INFORMATION SHOWN -
==========
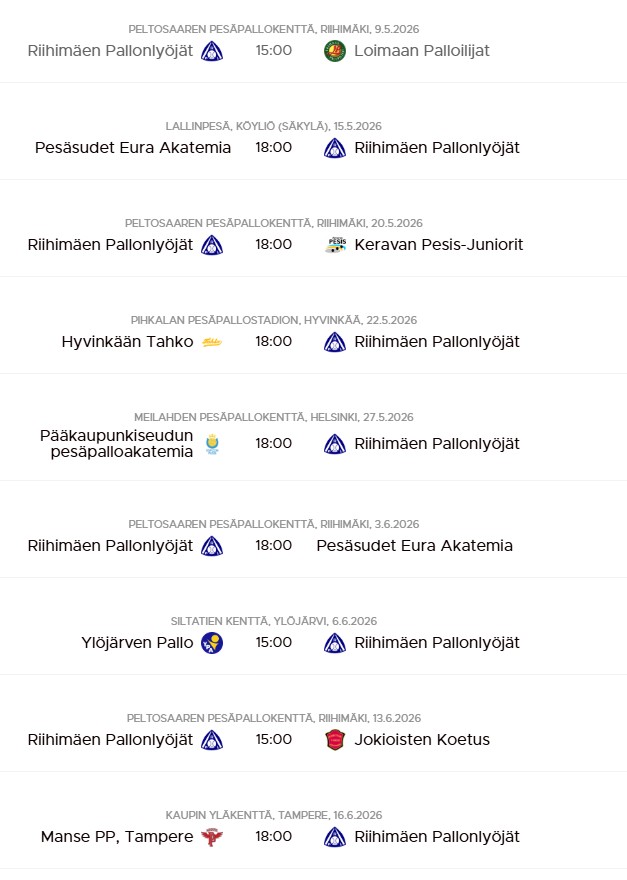The image size is (627, 880).
Task: Open Ylöjärven Pallo team link
Action: [137, 643]
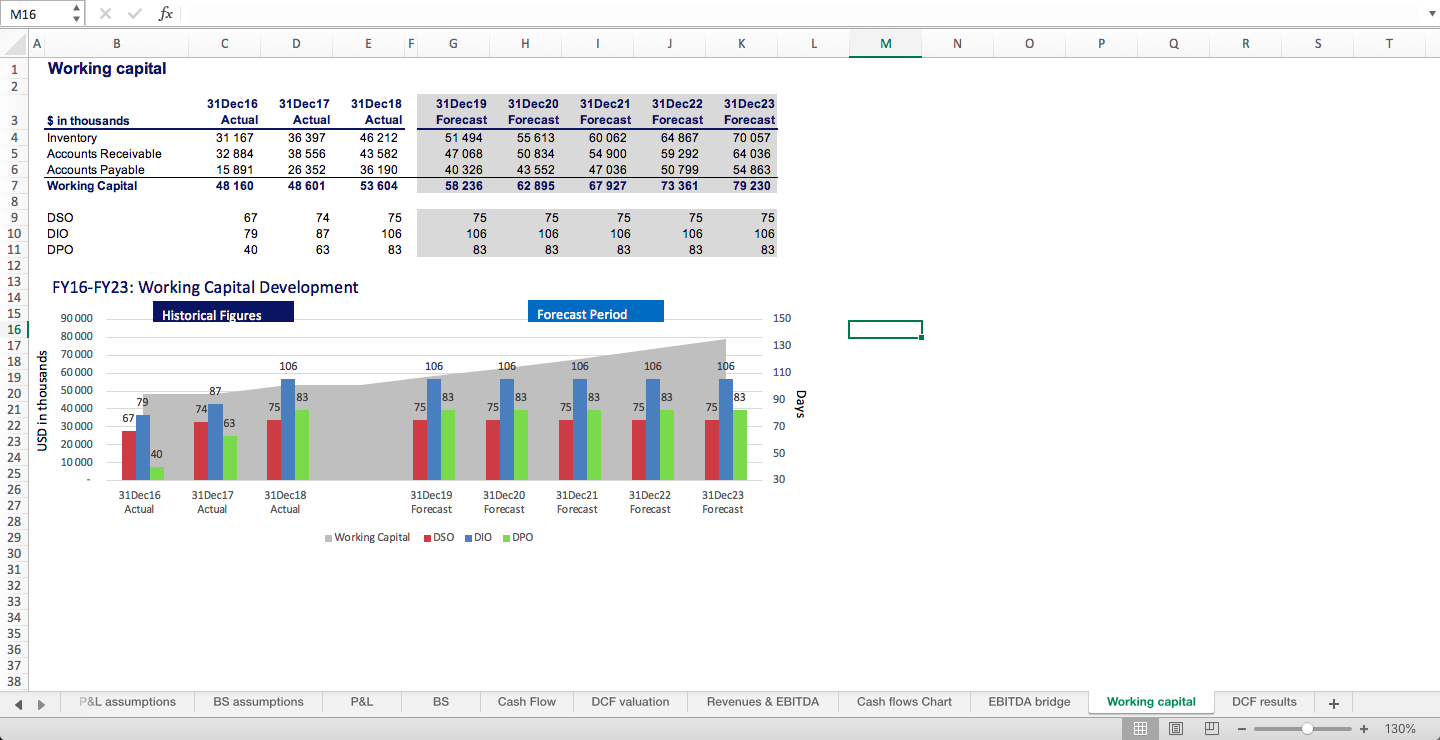
Task: Click the Select All corner triangle
Action: coord(14,44)
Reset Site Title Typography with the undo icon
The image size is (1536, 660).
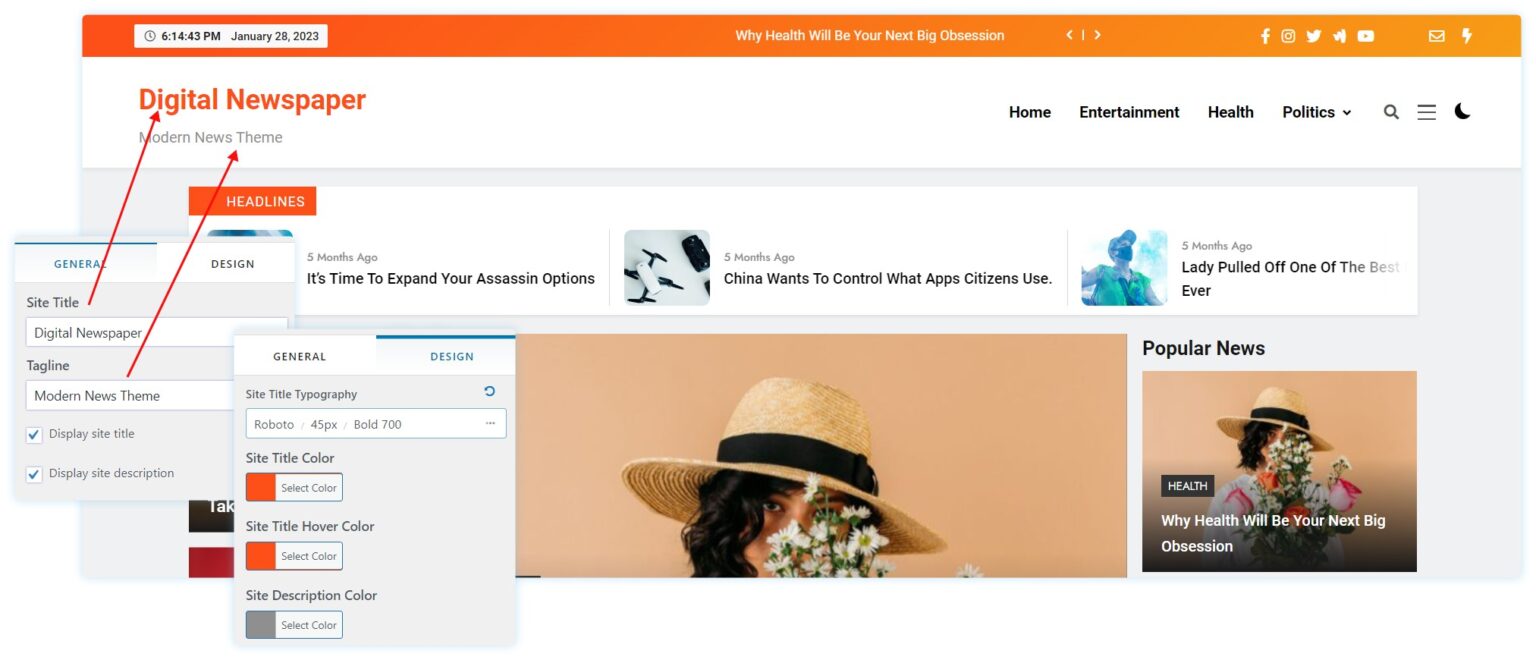[489, 391]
==========
AIM OF THE EXERCISE - Pictures stay out; reproduce exactly the lines from the one containing "Reset Site Title" through the last line of the listing, both included.

TASK SOLUTION -
Reset Site Title Typography with the undo icon
The image size is (1536, 660).
[489, 391]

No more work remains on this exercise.